Генри Саттон - Эксгибиционистка. Любовь при свидетелях
Она думала, что он уйдет, но он не ушел, а сел в кресло, закурил сигарету и молча сидел, словно хотел быть уверен, что она вне опасности.
Очень мило с его стороны, подумала она и закрыла глаза. Она снова открыла глаза — да, он все еще сидел. Она опять закрыла глаза и попыталась заснуть. Но не смогла. Не сразу. Она подумала об отце, вспомнила, как он терся об нее, и содрогнулась. Даже сами воспоминания об этом были ужасными, непристойными. И потом вдруг странным образом все стало на свои места. Отец и Элейн. Отец и Джослин. И несчастье с Карлоттой — ее самоубийство, и эта Нони… Для нее теперь все было ясно, как Божий день. Какая разница, что он ей отец. Он был просто очередным похотливым грубым мужиком. Как Тони. Как Денвер Джеймс. Как… Но какой смысл перечислять их всех.
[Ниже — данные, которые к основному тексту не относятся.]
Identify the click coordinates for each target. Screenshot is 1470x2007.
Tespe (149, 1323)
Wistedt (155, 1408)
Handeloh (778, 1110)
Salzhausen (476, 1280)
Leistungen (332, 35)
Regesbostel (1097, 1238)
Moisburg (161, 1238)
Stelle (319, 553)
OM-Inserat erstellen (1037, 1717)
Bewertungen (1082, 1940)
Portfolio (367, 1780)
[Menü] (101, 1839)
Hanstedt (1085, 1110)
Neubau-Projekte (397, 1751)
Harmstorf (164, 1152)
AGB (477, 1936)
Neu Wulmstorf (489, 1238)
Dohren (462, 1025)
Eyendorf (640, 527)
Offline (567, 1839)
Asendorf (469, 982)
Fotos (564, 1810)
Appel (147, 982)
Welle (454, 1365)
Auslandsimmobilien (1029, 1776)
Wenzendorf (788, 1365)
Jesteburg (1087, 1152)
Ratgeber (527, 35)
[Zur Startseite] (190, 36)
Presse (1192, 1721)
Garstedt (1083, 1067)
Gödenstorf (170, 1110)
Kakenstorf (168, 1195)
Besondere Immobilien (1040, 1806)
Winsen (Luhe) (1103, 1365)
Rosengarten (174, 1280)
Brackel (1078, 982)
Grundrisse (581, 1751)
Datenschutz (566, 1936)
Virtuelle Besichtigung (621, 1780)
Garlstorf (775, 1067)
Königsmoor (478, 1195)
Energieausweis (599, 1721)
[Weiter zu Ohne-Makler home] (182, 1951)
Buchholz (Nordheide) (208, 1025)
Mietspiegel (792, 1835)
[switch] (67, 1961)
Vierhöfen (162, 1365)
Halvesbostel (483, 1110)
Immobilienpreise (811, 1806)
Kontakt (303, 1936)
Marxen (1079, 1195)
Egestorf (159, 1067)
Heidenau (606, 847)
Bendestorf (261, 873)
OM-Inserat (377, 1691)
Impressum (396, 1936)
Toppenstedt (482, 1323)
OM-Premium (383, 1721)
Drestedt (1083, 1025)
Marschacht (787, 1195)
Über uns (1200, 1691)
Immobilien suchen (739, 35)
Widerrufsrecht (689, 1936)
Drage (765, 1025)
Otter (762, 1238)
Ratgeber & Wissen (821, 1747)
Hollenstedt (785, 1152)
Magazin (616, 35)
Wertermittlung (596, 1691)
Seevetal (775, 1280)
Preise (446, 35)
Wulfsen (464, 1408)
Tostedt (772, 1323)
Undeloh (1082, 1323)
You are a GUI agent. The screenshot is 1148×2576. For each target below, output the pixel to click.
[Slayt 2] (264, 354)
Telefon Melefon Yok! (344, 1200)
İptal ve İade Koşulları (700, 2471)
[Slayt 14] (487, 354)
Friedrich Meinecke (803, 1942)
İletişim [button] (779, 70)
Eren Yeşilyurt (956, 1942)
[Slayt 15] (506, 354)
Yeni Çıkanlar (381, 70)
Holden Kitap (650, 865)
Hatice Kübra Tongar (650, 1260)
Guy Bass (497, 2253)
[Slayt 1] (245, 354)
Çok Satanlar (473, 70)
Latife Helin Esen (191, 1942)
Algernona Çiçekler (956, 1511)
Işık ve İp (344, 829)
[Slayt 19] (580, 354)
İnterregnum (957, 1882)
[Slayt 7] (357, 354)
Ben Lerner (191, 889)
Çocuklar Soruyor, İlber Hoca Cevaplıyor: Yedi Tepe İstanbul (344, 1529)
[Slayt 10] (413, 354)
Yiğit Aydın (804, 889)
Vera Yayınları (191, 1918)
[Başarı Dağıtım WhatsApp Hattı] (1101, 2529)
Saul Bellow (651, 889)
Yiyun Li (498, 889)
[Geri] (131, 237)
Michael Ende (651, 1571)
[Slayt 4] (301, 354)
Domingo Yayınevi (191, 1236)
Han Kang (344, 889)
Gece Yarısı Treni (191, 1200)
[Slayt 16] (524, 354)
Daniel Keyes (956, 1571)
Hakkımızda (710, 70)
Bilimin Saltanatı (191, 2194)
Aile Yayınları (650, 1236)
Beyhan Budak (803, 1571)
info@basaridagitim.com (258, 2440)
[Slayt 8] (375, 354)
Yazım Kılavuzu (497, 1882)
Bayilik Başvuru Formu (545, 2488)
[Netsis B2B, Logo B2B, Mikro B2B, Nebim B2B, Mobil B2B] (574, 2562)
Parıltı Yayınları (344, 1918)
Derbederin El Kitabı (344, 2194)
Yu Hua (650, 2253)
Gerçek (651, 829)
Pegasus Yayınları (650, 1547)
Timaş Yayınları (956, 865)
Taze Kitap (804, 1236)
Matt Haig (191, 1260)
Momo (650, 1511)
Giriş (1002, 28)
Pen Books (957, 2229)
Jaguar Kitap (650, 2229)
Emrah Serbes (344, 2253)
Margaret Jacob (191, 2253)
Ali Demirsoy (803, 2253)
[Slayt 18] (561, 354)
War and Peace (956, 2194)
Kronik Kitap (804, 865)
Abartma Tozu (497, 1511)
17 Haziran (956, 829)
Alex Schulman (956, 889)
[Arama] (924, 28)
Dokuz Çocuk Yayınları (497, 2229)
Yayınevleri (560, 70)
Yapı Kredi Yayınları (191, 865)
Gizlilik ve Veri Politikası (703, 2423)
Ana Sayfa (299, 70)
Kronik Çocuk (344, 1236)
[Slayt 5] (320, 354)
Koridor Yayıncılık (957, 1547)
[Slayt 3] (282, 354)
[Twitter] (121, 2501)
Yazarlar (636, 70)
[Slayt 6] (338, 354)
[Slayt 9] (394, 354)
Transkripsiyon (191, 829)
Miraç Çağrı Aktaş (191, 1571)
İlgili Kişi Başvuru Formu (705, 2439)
Все они похожи друг на друга. Вежливые, ласковые, заботливые, которых интересовала только ее способность быть батарейкой для их пенисов. Все они больны. Уотерс и Клайнсингер, Гринделл и теперь вот, вероятно, Каррера. Она приоткрыла глаза и сквозь ресницы увидела во тьме огонек его сигареты. Она вспомнила предупреждение Гринделла о том, что он болен, что он извращенец. Но болезнь и извращенность научили его вежливости, учтивости, состраданию.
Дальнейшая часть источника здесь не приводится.